Mr. Poilievre, you argue that deregulation and tax cuts are the path to a more affordable Canada. You claim that by getting the government out of the way, you'll unleash "common sense" and prosperity. With all due respect, that's not a plan; it's a throwback to a failed ideology that will only make life harder for the very people you claim to represent.
The Deregulation Myth
You talk about removing "gatekeepers" and cutting "red tape," as if those are the only things standing between us and an affordable home. But who do you think benefits from unchecked deregulation? It's not the average Canadian family. It's the large corporations who would love nothing more than to operate without accountability.
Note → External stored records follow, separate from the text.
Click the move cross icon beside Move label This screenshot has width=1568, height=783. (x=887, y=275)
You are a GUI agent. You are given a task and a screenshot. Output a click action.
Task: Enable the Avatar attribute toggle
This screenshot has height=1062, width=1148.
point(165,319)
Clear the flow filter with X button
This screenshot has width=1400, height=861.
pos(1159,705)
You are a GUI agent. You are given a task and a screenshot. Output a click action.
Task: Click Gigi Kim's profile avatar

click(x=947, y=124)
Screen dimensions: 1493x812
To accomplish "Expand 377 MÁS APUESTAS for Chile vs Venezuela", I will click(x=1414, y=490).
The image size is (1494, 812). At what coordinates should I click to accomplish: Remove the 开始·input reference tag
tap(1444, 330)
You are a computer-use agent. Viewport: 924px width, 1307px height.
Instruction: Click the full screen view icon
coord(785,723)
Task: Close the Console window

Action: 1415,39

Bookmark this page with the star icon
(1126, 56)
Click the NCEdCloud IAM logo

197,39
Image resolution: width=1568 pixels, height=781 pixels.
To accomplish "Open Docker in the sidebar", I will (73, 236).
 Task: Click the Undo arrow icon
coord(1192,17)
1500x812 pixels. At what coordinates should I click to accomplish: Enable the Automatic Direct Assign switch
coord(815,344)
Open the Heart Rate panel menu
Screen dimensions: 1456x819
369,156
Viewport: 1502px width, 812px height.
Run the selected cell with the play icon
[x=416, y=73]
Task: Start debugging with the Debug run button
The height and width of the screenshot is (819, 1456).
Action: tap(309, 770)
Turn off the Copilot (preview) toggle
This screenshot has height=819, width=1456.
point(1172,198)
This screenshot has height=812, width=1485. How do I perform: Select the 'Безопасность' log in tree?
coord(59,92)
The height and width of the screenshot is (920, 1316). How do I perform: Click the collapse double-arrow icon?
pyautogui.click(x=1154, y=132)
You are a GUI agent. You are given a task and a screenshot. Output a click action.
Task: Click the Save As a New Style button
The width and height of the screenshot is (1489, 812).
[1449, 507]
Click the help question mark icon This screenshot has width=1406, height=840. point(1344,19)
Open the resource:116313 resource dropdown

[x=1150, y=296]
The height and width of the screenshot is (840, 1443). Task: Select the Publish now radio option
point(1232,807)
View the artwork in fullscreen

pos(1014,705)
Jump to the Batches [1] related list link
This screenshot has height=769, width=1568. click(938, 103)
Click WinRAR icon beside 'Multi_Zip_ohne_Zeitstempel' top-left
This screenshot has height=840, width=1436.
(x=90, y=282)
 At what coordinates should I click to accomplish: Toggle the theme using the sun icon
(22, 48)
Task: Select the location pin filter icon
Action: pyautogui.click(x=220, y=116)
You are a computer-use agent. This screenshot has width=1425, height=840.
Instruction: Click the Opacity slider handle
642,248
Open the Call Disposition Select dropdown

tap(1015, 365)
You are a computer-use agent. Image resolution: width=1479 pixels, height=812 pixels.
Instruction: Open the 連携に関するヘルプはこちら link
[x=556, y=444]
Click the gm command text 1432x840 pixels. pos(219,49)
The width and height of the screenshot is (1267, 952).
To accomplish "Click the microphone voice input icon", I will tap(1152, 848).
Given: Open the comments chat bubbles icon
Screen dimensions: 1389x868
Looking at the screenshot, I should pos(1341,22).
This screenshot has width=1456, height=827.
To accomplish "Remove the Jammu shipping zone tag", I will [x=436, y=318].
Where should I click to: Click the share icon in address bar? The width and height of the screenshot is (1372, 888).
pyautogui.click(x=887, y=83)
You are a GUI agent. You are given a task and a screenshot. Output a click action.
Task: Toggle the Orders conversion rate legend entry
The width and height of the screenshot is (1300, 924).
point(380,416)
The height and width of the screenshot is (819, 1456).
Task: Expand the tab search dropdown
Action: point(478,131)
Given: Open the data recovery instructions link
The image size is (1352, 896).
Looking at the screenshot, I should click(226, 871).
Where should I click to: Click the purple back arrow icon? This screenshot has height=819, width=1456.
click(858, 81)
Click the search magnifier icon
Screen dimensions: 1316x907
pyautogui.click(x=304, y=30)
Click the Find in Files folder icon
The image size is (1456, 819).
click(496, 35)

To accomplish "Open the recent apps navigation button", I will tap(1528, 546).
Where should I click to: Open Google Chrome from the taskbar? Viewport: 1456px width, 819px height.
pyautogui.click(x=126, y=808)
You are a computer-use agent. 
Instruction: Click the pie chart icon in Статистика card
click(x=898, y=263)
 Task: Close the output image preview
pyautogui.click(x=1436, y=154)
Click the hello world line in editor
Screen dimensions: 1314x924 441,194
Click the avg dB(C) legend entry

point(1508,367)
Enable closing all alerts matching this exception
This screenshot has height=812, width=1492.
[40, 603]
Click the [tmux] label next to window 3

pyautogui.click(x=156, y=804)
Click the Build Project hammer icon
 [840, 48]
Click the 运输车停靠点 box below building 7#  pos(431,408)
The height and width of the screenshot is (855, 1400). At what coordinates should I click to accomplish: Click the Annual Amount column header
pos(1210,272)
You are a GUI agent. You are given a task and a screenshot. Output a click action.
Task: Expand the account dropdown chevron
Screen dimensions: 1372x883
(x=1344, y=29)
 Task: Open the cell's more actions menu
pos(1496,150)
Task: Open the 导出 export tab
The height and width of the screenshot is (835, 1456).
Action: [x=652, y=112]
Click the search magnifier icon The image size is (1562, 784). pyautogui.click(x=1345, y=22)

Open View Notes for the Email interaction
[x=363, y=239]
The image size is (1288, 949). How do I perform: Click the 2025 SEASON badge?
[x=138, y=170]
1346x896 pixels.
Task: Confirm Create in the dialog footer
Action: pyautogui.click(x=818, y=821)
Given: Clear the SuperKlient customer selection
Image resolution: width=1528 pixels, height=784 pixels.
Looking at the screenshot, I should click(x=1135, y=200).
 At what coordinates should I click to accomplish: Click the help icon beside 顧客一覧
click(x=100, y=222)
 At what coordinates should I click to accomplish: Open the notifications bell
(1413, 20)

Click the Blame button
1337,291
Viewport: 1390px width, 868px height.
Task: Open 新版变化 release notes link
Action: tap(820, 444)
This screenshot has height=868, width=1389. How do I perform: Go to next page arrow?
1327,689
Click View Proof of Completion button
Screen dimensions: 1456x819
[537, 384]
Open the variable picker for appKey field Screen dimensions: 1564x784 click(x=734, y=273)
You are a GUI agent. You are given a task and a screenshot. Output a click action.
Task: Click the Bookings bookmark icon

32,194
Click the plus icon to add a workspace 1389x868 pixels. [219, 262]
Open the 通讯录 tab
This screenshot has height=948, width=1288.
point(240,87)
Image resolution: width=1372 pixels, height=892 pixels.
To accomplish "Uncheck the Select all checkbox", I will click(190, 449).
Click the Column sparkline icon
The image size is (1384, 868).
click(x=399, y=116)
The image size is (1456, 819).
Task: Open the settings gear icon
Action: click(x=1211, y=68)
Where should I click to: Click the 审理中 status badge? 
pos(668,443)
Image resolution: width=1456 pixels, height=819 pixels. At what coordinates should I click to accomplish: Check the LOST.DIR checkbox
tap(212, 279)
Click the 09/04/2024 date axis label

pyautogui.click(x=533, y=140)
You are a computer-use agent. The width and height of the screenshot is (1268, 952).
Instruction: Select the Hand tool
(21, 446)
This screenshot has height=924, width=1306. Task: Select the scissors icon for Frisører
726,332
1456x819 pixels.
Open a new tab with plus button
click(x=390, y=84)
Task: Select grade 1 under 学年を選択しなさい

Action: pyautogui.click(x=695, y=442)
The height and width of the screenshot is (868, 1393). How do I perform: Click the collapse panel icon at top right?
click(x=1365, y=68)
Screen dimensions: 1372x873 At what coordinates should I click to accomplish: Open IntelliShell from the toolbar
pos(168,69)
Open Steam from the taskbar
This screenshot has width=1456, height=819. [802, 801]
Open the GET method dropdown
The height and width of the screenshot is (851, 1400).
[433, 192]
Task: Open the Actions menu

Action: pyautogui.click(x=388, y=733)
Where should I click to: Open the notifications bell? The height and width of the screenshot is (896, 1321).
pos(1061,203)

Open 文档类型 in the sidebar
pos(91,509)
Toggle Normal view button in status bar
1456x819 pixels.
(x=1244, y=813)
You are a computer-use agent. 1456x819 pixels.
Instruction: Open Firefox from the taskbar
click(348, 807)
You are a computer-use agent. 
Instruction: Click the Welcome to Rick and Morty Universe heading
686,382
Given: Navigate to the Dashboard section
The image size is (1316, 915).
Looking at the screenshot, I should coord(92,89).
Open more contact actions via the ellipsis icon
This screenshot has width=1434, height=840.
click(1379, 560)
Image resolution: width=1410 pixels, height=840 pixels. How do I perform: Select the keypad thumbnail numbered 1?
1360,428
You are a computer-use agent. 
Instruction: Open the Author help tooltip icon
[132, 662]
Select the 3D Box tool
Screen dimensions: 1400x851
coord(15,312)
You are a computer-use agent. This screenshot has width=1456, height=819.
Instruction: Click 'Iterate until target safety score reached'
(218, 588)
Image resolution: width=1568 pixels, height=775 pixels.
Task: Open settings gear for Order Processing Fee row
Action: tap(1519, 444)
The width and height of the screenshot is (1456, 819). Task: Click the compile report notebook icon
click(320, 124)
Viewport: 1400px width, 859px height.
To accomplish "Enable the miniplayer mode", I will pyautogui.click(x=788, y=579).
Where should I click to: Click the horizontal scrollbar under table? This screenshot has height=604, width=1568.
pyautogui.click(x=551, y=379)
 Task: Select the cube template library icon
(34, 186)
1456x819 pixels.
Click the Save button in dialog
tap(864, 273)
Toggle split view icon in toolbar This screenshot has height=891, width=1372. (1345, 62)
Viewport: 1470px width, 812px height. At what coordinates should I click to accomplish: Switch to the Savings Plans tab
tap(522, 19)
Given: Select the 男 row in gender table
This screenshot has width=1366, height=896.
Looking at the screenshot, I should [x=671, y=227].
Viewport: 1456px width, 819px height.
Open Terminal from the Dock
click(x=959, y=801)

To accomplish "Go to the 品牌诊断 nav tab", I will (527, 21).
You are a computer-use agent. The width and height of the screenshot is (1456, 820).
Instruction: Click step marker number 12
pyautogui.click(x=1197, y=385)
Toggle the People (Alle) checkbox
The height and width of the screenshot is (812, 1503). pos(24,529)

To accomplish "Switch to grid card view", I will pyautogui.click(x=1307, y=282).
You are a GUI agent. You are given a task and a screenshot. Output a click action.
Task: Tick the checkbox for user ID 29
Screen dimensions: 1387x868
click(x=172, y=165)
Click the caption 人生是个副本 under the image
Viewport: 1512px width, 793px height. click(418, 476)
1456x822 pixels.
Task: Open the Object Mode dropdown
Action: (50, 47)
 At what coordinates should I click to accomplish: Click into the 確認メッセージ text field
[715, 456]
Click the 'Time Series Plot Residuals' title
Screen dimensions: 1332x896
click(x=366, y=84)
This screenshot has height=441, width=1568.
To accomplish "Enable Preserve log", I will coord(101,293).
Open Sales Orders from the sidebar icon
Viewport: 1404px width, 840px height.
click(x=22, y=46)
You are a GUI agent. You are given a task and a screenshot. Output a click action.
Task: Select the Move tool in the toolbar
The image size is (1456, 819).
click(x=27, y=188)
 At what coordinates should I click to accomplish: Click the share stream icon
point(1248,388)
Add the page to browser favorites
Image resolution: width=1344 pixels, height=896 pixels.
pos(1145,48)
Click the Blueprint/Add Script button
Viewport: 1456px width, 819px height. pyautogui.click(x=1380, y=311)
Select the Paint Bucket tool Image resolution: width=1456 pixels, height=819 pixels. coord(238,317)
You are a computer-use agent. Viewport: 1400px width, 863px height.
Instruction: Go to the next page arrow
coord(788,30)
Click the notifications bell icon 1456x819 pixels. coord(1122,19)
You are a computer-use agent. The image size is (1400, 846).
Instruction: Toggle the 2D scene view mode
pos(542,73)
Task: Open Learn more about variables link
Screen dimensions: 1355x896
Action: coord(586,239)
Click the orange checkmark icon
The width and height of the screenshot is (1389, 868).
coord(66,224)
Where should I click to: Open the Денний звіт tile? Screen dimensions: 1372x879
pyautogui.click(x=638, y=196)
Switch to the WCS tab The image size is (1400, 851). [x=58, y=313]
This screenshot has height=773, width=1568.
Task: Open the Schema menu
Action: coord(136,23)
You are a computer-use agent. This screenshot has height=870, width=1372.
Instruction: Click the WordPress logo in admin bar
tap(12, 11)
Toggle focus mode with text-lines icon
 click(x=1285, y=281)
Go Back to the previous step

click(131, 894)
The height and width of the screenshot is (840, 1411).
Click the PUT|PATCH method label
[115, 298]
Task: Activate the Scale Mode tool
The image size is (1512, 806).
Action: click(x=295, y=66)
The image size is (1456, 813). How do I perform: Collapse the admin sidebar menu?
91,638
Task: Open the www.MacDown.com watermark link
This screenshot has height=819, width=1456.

We've seen this story before. When you deregulate, you don't magically get fair competition. You get consolidation. You get the same handful of telecom and grocery giants controlling our lives and setting prices without fear of consequence. Removing regulations on housing won't guarantee new, affordable homes. It's more likely to pave the way for more luxury developments and investment properties, while tenants are left with fewer protections and higher rents. The problem isn't "red tape"; the problem is a market that prioritizes profit over people's fundamental right to a place to live.
The Trickle-Down Fantasy
Your plan for tax cuts is an even greater deception. You promote the tired, old theory that cutting taxes for the wealthy and corporations will stimulate the economy and somehow "trickle down" to the rest of us. The evidence is overwhelmingly clear: it doesn't work. Numerous studies have shown that tax cuts for the rich do little to create jobs or raise wages. Instead, they serve to exacerbate income inequality, making the rich richer while the rest of us get by with less.
And what happens when you cut taxes for the powerful? You starve the public services that Canadians rely on every single day. You put our healthcare system at risk. You cut funding for our schools, our infrastructure, and the social programs that are the very foundation of our society. You claim to be for the people, but your policies would dismantle the support systems that keep us afloat.
The real solution isn't to get out of the way; it's to get to work. We need a government with the courage to make strategic investments in public housing, enforce fair competition with strong regulation, and build a social safety net that ensures no one is left behind. Anything less is just another empty promise.